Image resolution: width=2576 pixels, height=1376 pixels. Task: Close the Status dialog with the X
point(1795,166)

———

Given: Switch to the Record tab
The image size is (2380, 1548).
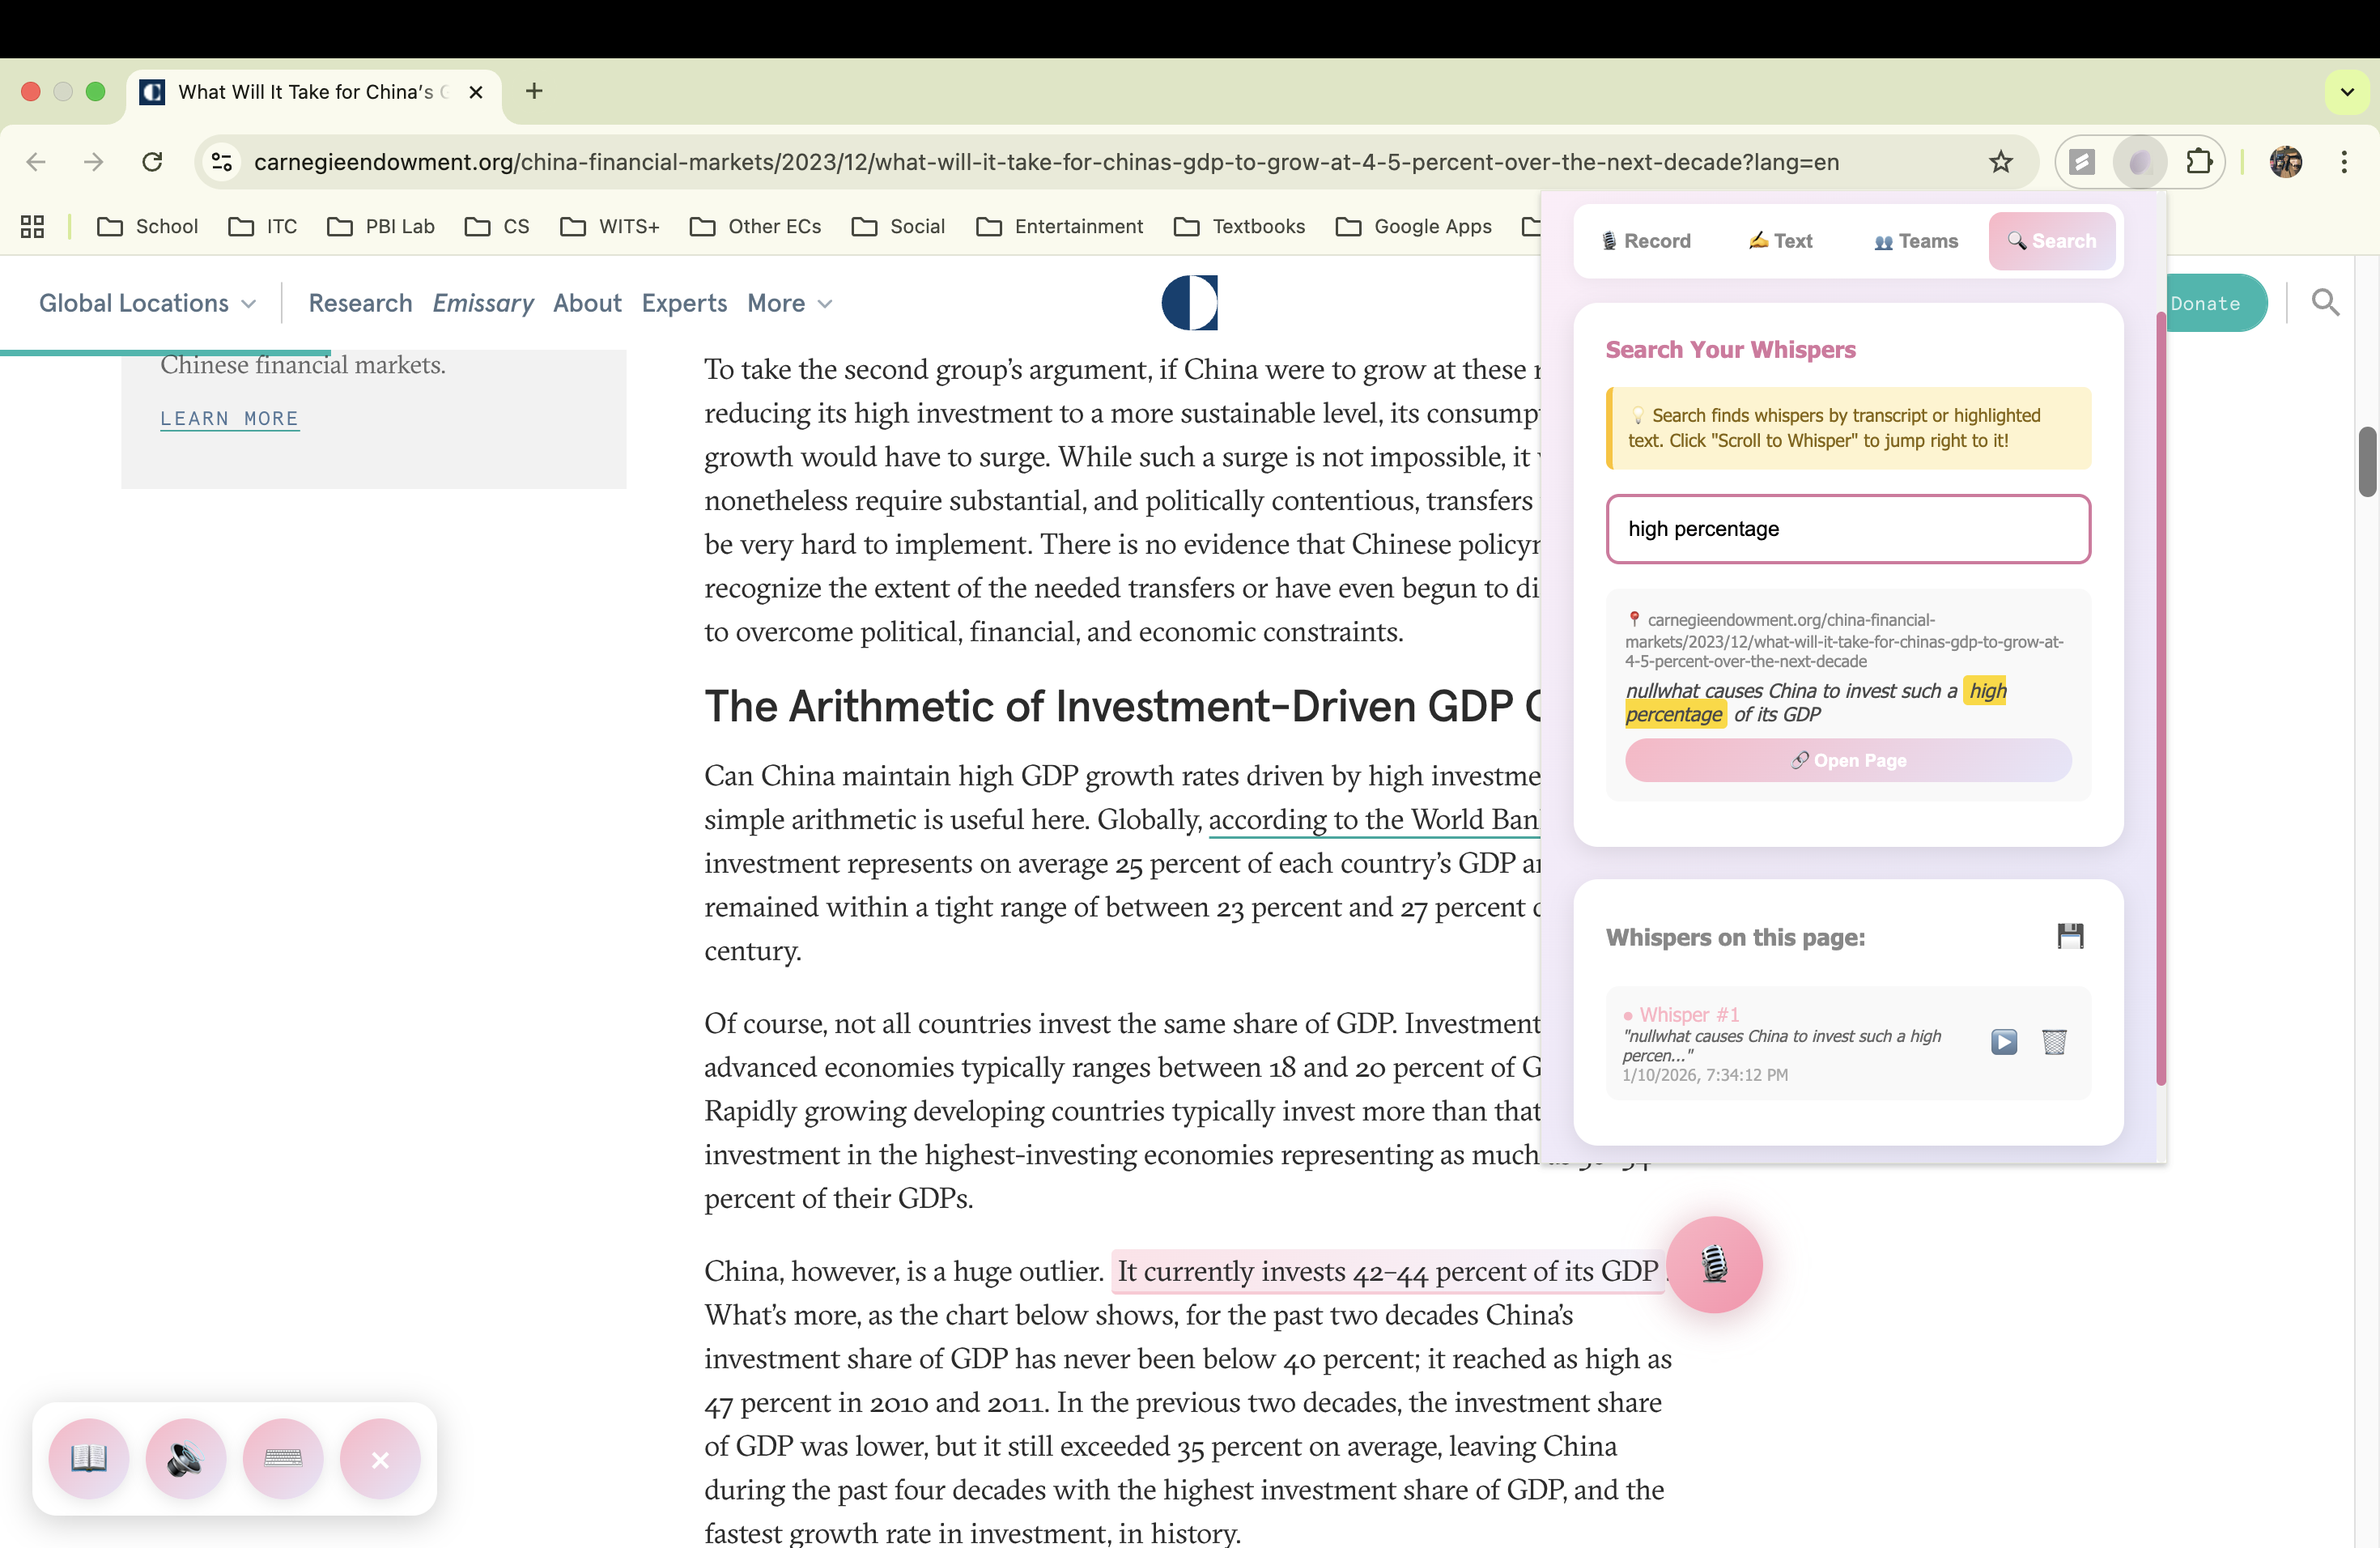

———

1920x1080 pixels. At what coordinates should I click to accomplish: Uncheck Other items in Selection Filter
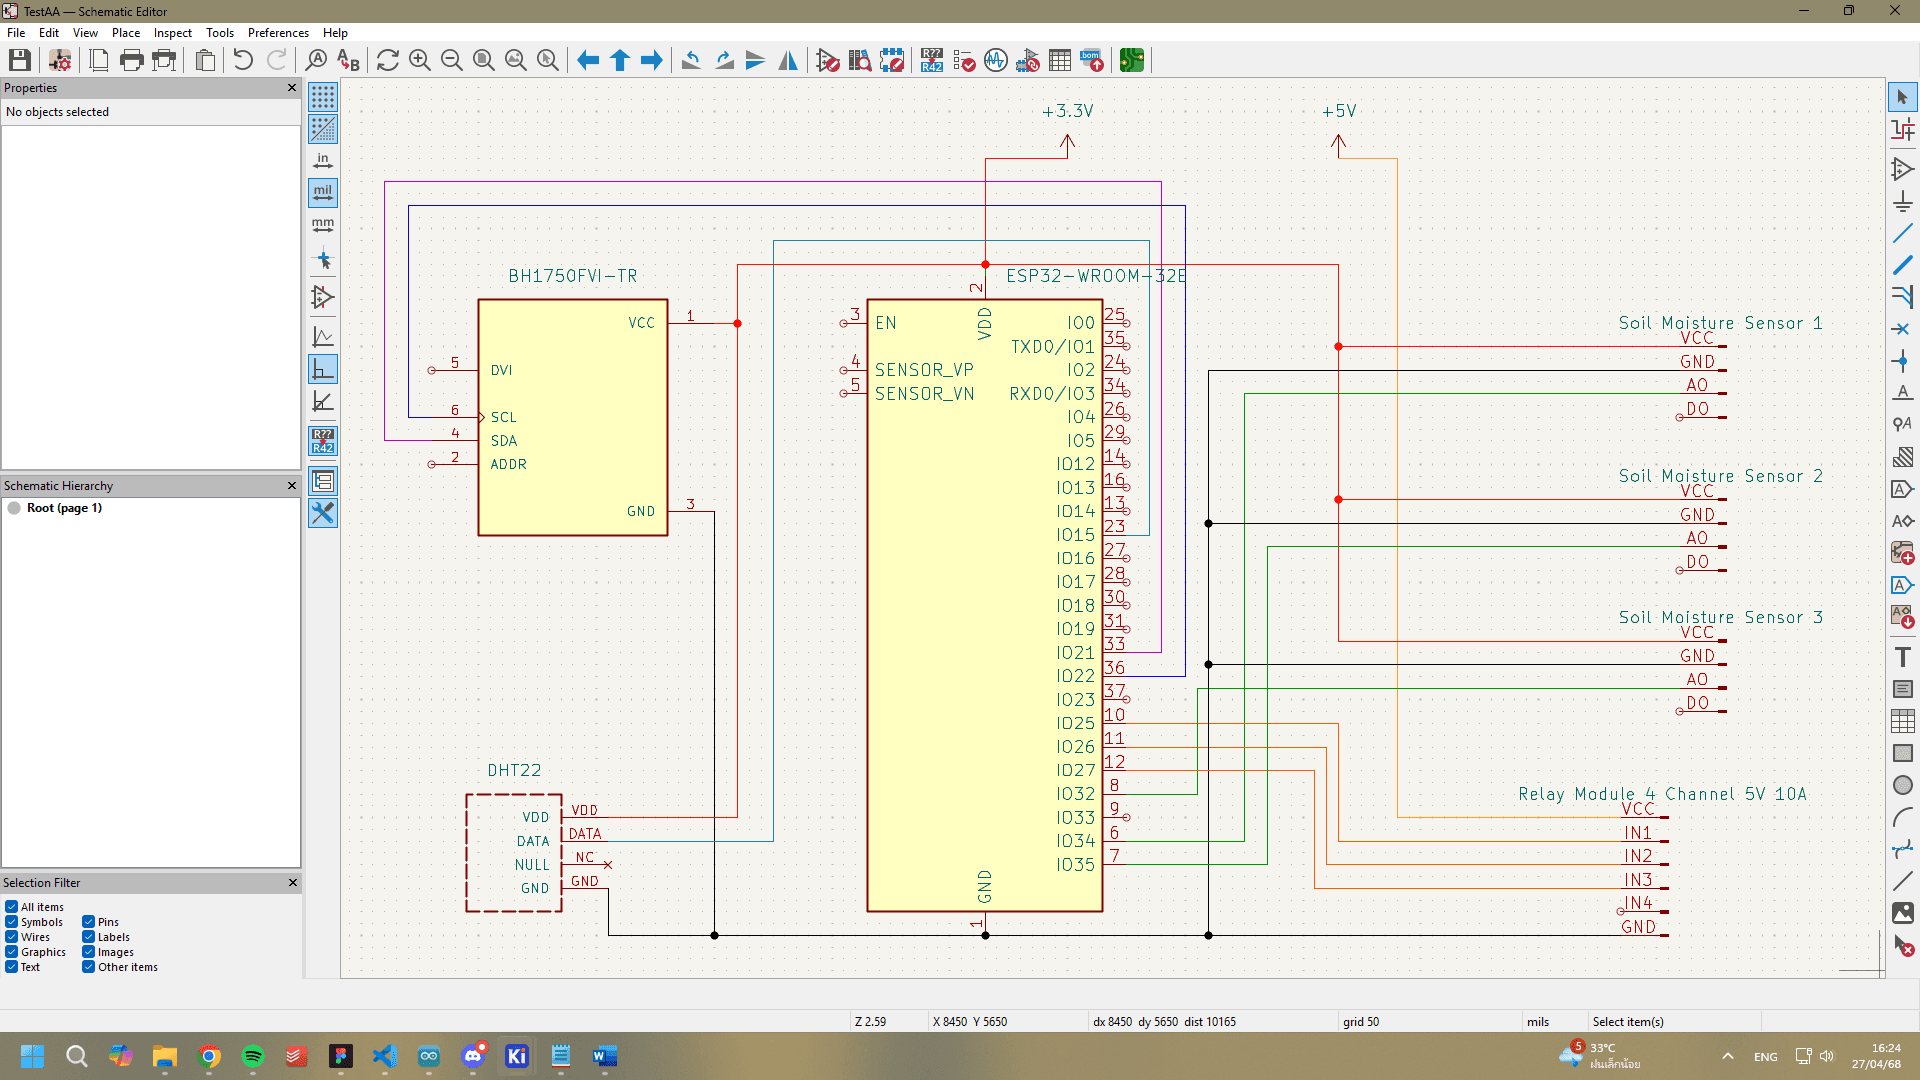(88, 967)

———

Your goal: Of all the entries above, retype exactly the lines from the line with "Given: Switch to the Record tab" to the line with "The image size is (2380, 1548).", both included, and no others.

The answer:
Given: Switch to the Record tab
The image size is (2380, 1548).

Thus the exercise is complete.